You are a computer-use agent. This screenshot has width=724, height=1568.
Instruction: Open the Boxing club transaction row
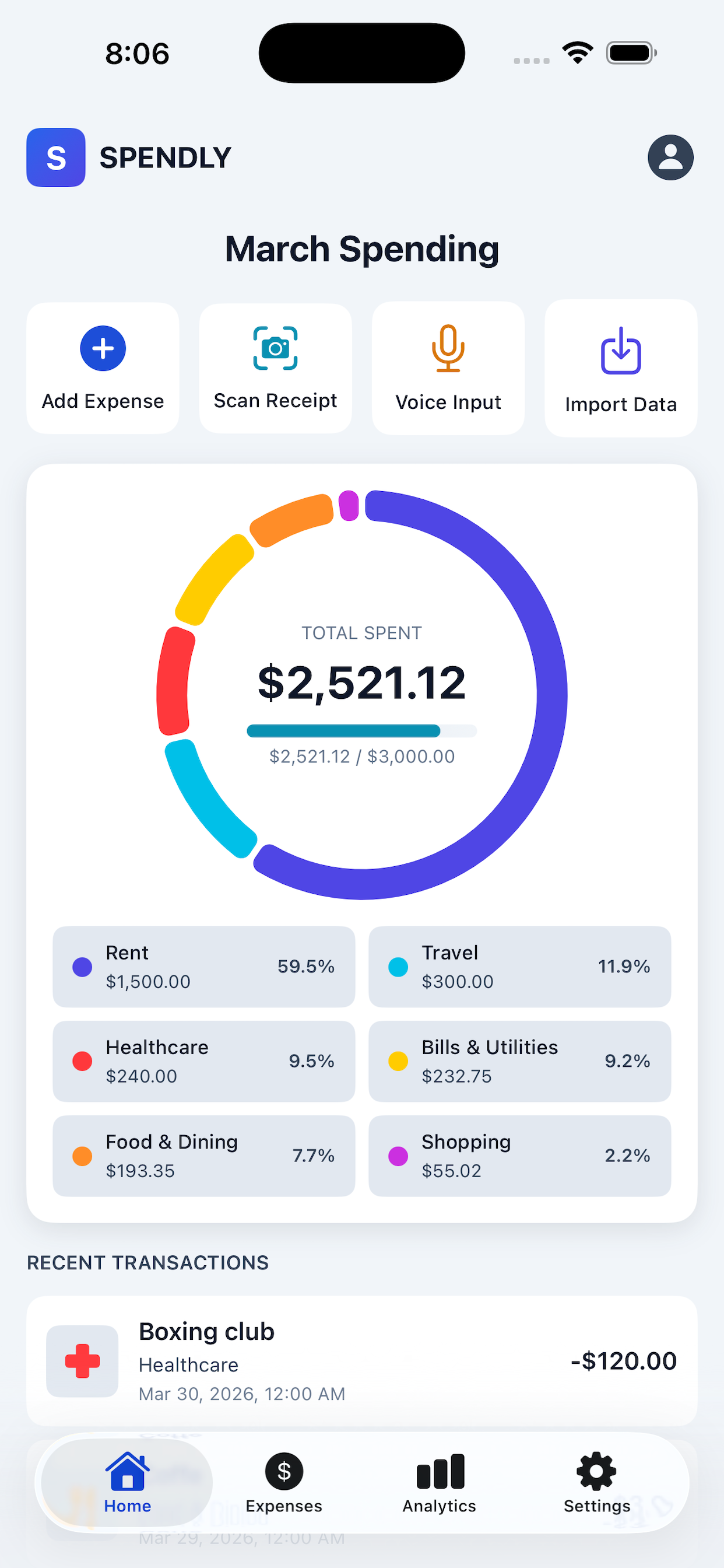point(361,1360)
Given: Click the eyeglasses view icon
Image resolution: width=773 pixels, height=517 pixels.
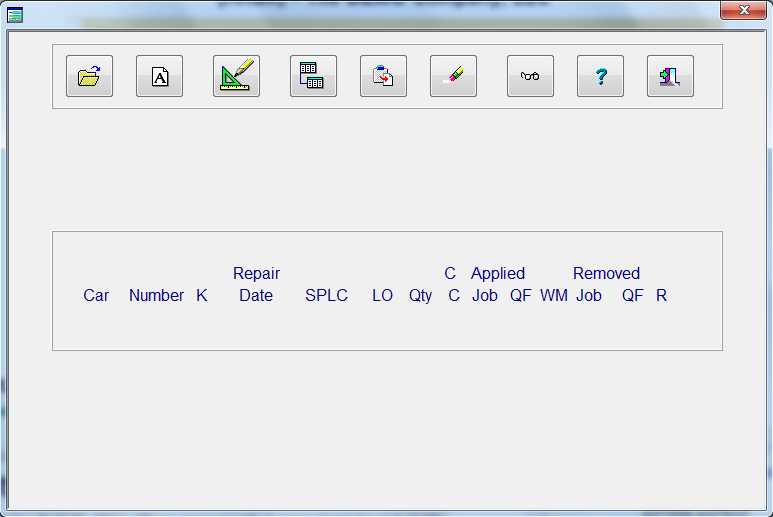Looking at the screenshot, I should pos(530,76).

****

Give every record again word for word, pictures excluded.

● WRITTEN ANSWER
You are a computer-use agent. This screenshot has width=724, height=1568.
Instruction: Open the Boxing club transaction row
point(361,1360)
Given: Click the eyeglasses view icon
Image resolution: width=773 pixels, height=517 pixels.
Looking at the screenshot, I should pos(530,76).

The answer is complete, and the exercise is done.